## What is expected
The answer must be every line from the entries below that contains "navigation".

Stored items from a collection:
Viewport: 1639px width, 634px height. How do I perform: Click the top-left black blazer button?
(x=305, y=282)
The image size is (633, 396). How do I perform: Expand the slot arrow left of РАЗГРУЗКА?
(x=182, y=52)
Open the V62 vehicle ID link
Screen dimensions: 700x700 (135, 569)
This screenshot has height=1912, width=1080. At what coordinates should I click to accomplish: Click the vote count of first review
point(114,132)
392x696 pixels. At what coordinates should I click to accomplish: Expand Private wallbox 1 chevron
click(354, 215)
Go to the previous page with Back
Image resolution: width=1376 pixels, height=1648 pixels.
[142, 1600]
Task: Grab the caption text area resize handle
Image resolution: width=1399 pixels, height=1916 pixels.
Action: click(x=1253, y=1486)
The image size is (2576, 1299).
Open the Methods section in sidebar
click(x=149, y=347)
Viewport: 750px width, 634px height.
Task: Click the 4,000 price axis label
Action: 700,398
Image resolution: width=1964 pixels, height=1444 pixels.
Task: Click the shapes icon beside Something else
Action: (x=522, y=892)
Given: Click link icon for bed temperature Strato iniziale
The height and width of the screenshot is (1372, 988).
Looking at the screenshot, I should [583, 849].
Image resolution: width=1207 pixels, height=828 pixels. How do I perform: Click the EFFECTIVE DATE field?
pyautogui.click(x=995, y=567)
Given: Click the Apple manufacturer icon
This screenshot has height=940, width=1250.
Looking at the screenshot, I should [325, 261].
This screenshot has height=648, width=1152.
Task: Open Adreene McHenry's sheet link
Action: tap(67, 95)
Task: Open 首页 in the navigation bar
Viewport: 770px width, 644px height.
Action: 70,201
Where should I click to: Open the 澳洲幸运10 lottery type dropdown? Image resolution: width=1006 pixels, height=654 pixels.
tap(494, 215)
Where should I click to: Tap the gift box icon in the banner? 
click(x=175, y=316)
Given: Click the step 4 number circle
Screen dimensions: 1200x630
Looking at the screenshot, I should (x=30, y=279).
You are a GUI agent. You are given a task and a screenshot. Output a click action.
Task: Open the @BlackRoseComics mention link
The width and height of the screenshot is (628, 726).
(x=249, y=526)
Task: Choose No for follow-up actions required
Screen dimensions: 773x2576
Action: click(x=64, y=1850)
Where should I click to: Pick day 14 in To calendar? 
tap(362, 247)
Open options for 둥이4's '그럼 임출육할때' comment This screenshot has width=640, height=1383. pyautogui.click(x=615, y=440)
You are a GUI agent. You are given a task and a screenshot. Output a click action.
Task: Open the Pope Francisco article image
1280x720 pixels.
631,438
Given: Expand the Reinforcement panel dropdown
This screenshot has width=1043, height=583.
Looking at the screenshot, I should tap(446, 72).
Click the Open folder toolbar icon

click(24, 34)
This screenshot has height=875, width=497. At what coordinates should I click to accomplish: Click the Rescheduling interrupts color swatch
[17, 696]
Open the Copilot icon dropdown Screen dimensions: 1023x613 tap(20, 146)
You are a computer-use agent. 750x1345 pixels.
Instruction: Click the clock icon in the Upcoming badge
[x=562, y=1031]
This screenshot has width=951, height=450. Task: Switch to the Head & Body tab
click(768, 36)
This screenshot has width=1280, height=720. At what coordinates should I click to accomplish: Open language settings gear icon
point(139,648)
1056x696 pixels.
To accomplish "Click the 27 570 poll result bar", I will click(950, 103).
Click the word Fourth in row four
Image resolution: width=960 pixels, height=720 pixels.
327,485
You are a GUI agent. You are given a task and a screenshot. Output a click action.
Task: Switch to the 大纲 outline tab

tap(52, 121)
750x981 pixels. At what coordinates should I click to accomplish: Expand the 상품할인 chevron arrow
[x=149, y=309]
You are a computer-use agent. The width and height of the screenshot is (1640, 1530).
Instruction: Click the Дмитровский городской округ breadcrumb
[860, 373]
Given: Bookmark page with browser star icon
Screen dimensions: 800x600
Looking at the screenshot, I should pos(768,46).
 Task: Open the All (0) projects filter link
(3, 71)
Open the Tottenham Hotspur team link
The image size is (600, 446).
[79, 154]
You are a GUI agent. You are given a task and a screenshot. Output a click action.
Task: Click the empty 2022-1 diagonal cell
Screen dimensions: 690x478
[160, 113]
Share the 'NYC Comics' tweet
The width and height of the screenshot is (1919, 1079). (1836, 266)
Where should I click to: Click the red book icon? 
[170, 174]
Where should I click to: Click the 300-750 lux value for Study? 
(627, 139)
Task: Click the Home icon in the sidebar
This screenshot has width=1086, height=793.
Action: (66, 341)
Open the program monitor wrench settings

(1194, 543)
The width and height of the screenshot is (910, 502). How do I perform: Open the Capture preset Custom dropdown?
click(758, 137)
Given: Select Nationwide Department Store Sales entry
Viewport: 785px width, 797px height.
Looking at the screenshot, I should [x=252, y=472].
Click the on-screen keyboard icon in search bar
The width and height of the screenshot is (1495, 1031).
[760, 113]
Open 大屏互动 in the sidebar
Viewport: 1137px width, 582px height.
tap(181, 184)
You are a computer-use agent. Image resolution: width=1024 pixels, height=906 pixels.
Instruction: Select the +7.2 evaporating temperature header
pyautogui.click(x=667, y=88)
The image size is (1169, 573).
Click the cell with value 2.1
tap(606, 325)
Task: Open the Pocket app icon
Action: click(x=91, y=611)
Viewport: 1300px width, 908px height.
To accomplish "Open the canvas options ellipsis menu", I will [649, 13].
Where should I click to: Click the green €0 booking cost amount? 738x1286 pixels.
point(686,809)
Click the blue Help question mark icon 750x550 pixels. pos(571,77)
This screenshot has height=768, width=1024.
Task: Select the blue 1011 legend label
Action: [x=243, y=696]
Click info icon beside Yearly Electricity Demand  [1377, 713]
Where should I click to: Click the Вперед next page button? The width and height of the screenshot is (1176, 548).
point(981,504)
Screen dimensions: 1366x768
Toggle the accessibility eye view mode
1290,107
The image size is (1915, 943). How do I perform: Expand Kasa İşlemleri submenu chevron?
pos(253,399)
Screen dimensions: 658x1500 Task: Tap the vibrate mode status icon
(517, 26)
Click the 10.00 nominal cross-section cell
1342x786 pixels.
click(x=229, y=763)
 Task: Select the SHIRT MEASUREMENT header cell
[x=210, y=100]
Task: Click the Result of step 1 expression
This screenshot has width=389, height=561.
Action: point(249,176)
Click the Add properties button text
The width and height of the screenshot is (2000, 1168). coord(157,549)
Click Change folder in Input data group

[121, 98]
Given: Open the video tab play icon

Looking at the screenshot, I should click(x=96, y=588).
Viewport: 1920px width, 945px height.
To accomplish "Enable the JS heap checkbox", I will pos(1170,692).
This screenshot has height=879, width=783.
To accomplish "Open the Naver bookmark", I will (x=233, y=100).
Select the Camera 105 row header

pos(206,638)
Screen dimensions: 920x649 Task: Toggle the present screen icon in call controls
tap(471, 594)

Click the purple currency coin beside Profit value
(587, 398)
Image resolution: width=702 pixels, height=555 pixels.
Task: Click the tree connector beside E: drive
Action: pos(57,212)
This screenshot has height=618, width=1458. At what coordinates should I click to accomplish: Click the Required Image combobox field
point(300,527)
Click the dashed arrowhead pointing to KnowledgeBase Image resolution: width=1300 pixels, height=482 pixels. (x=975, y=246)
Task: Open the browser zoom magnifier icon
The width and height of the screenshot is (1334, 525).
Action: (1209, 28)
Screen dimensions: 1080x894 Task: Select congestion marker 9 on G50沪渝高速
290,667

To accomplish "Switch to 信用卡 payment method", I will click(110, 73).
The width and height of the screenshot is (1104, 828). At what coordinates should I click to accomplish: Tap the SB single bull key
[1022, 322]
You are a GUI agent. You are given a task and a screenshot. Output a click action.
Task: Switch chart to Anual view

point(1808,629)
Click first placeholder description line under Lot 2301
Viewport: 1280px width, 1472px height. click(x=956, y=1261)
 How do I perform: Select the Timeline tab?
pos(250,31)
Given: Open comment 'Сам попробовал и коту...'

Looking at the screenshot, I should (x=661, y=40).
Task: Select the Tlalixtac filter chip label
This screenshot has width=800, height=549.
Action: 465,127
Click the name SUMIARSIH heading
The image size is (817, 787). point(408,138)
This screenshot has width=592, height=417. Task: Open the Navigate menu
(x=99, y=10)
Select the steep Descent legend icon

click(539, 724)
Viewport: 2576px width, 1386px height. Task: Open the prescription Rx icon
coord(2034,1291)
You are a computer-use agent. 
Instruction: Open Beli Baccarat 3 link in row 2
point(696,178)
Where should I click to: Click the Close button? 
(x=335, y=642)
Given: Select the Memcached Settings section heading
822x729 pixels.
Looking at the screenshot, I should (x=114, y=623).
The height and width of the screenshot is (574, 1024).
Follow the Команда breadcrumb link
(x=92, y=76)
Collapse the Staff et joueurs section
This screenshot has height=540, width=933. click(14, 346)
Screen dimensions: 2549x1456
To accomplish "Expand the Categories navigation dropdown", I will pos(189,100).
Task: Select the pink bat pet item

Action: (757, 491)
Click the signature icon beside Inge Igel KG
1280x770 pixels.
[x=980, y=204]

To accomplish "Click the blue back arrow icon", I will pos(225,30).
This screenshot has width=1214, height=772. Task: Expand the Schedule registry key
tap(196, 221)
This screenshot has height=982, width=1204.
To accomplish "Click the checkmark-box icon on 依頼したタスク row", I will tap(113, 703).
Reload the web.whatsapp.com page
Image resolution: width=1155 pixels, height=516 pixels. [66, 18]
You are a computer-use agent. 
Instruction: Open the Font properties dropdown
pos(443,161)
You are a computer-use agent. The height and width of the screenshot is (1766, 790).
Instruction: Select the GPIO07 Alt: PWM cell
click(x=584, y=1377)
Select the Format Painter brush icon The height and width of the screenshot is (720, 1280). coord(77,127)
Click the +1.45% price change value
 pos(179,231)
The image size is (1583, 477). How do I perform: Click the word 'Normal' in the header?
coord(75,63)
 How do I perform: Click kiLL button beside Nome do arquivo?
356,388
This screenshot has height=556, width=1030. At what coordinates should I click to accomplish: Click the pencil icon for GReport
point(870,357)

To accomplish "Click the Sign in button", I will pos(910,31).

## Result for this exercise
Task: Open 首页 in the navigation bar
To accomplish "Expand the Categories navigation dropdown", I will pos(189,100).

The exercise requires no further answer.